Every entry below should be reproduced exactly, with all pictures left out.

Screenshot grounding data
- - - - -

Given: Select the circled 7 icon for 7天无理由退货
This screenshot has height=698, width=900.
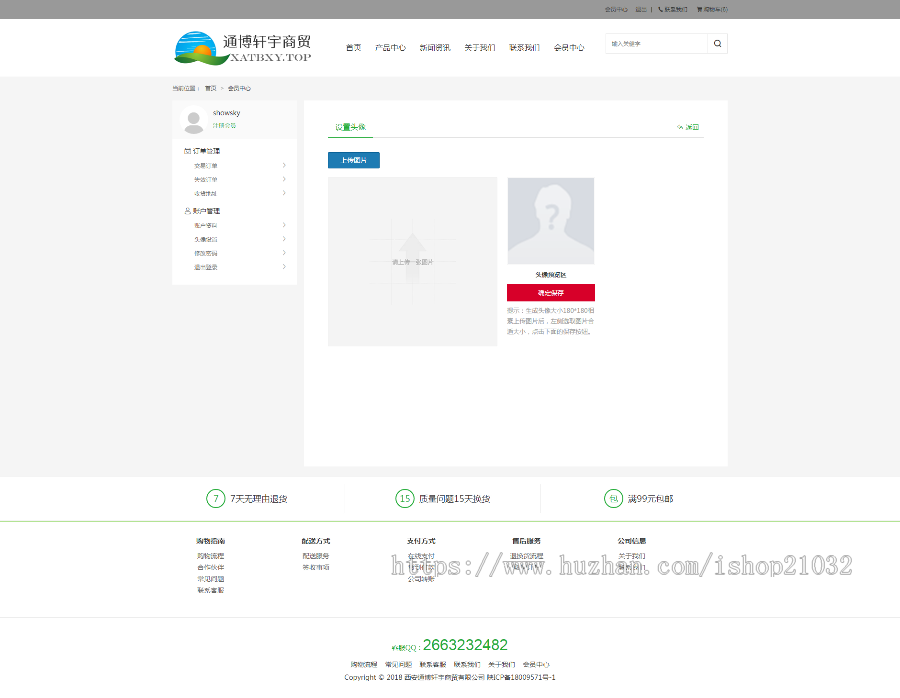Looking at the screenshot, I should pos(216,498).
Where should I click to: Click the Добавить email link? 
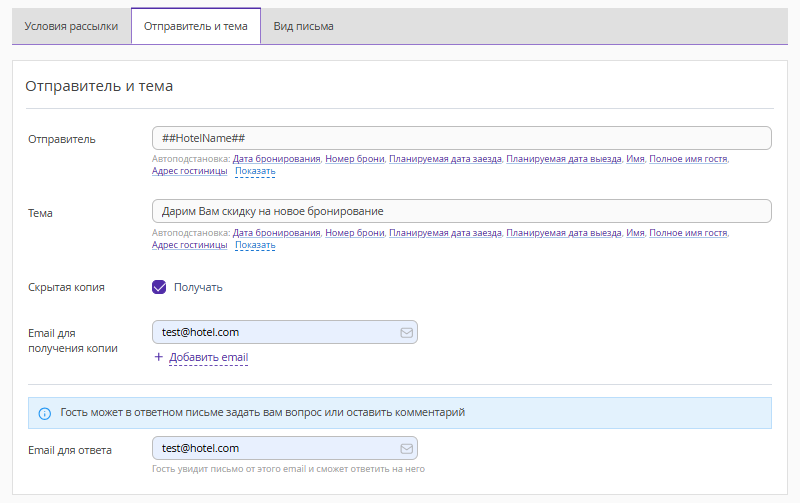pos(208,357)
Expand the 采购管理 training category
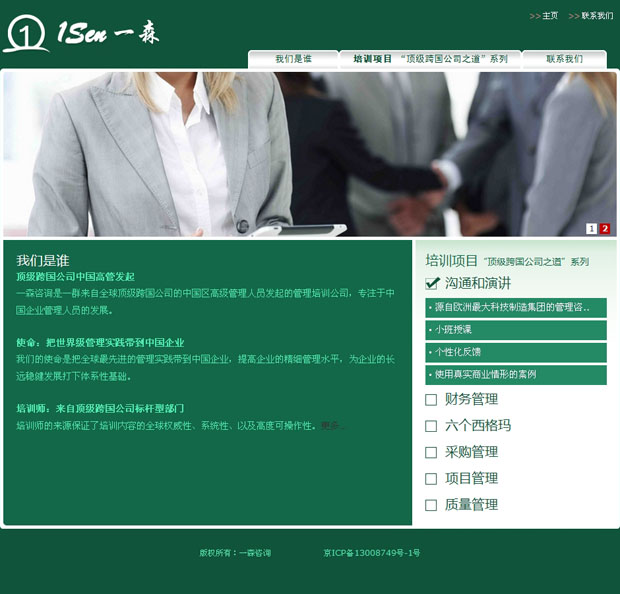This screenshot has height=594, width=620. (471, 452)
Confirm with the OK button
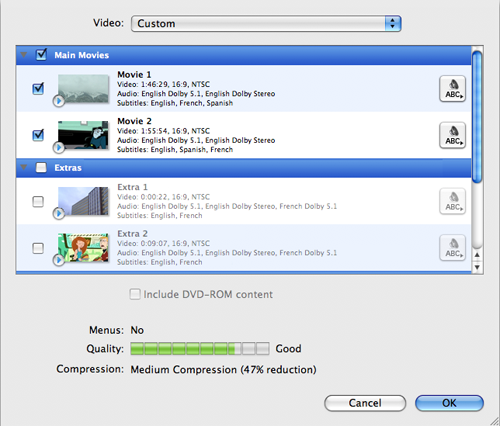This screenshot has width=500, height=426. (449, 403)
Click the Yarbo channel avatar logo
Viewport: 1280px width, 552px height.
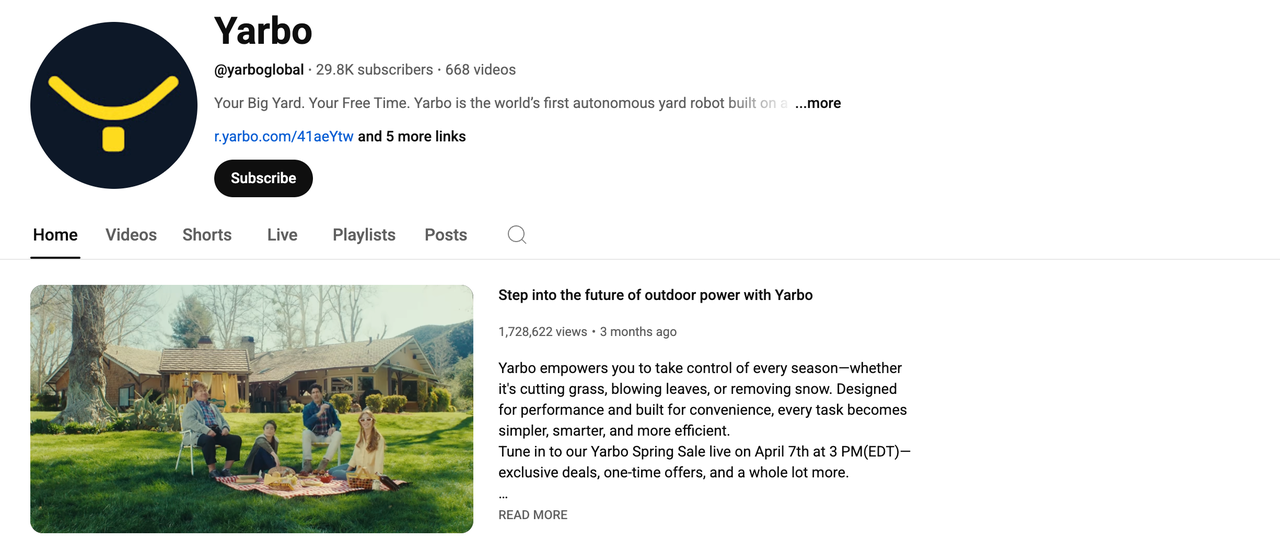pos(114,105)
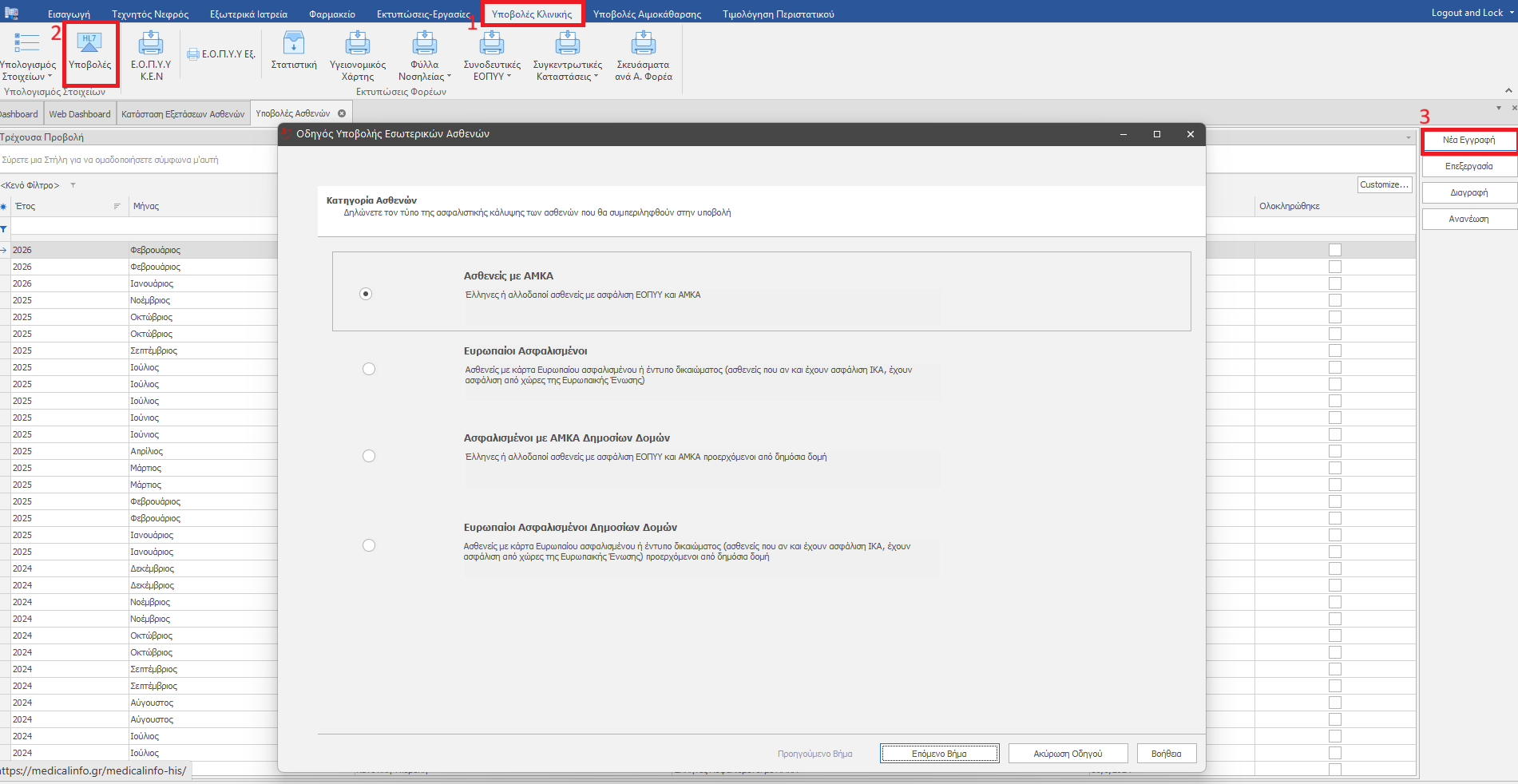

- - - - -

> EXERCISE OUTPUT
Given: Select the circled 7 icon for 7天无理由退货
This screenshot has height=698, width=900.
Looking at the screenshot, I should pos(216,498).
Where should I click to: Click the Добавить email link? 
pos(208,357)
Expand the 采购管理 training category
This screenshot has height=594, width=620. (471, 452)
Confirm with the OK button
This screenshot has width=500, height=426. (449, 403)
Click the Yarbo channel avatar logo
Viewport: 1280px width, 552px height.
pos(114,105)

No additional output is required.